In the Roman Catholic Church a consistory is a formal meeting of the College of Cardinals called by the pope. There are two kinds of consistories, extraordinary and ordinary. An "extraordinary" consistory is held to allow the pope to consult with the entire membership of the College of Cardinals. An "ordinary" consistory is ceremonial in nature and attended by cardinals resident in Rome. For example, the pope elevates new cardinals to the College at a consistory; Pope Francis has called consistories for ceremonies of canonization.

A meeting of the College of Cardinals to elect a new pope is not a consistory, but a conclave.

History

The term consistory comes from the ; "stand together". Early popes conferred with their Roman presbytery which included the deacons appointed to oversee different parts of Rome. This tradition continued as deacons were replaced with cardinals and those cardinals (from among whom the pope was chosen) continued to meet at the request of successive popes.

Consistories became an opportunity for the pope to decide matters of state and dispense justice directly, with the support and advice of Roman bishops and those bishops from other regions who happened to be in Rome. Pope Leo IV ordered that consistories be held twice weekly. Pope John VIII relaxed that edict slightly and an order of twice-monthly consistories. With the Gregorian Reform, the Church limited outside influences on the papacy and the selection of popes and the power of cardinals increased. Tradition developed that the pope would use consistories (closer to twice-yearly by the 17th century) to reveal a list of those that were to be elevated to the rank of cardinal.

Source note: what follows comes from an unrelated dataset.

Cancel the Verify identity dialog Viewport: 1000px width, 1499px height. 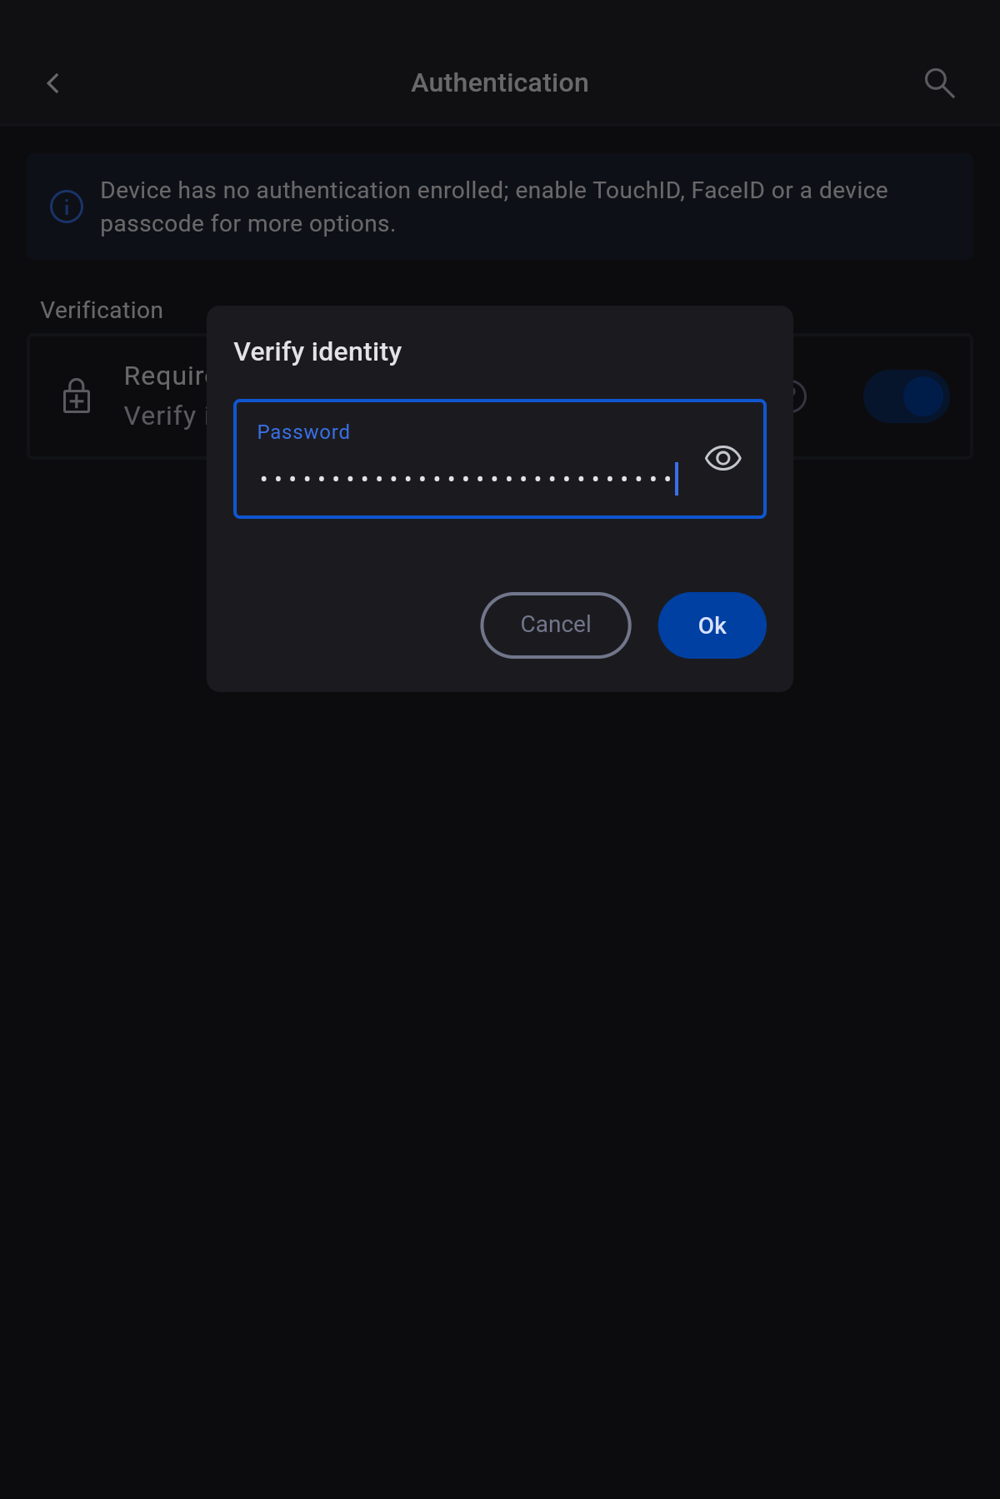[x=556, y=625]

Eventually, responsibility for matters of justice was transferred to the Roman Rota and the functions of the Church were transferred to the Roman Curia reducing the need for regular consistories. Subsequently, consistories became primarily ceremonial in function.

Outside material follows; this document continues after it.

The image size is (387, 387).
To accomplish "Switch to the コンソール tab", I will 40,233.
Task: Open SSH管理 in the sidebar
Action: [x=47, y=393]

Consistory for the creation of cardinals

At a consistory for the creation of cardinals, the pope creates new cardinals in the presence of a number, if not all, of the cardinals. Though the names of the new cardinals have been announced in advance, they only become cardinals at the consistory when the pope formally publishes the decree of elevation, even if the new cardinal is not present.

New cardinals present are presented with their rings, zucchetto (small skullcaps), and biretta (four-cornered silk hats) by the pope.

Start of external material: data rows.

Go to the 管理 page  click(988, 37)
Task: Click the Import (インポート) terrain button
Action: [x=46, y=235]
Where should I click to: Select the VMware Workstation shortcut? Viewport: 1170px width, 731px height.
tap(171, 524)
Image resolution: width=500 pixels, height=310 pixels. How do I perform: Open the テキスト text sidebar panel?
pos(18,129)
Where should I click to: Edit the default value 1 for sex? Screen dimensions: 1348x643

The zucchetto and the biretta are scarlet, the distinctive color of cardinals' vesture.

At the consistory new cardinals, with certain exceptions, are assigned titular churches in the Diocese of Rome.

Recent consistories
Pope Benedict XVI held five consistories. In 2007 and 2010 he held a day-long meeting with the entire College, the cardinals designate, and various advisers on the day preceding the Consistory of Creation.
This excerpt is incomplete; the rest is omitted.